Peter Alexander:
f(x) ---> x.f() is not progress in language design.
I used to think the same. But Haskell offers "." and $ to chain
functions and remove parentheses, F# has the |> pipe operator.
In D UCFS is almost equally useful to turn nesting of function
calls in a more readable chain. In functional-style code this
makes a lot of difference, turning:
foo(bar(copy(baz(a), spam(b))))
Into:
baz(a).copy(b.spam()).bar().foo()
When I see 3+ nested parentheses I find it hard to read the
expression. While a chain is easy to read.
In theory.
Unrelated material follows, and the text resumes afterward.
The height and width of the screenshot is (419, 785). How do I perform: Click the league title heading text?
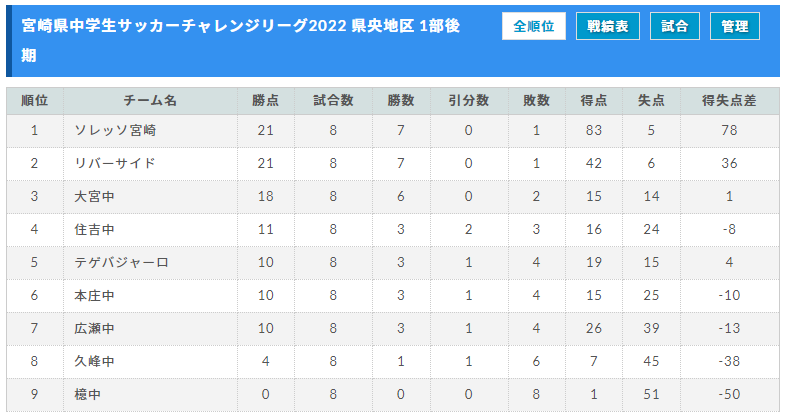[240, 40]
IMO the amount of time you spend trying to please
the type system could have been better spent optimizing your
code manually.
No code I have ever written would benefit significantly from
these potential optimisations. For example, one optimisation is
that pure function calls could be hoisted out of loops. Great,
except that if that function call had any significant cost
whatsoever, I would have already done that optimisation myself.
I used to write lot of D1 code too, and I've seen that managing
D2 const-related issues slows down significantly my coding
compared to D1 coding, so undeniably they have a cost.
But in D the main purpose of "pure" is not as optimization tool,
but more as a tool to enforce a better coding style, that makes
code understanding (and testing simpler), and helps avoid some
bugs, coming from using variables from outer scopes.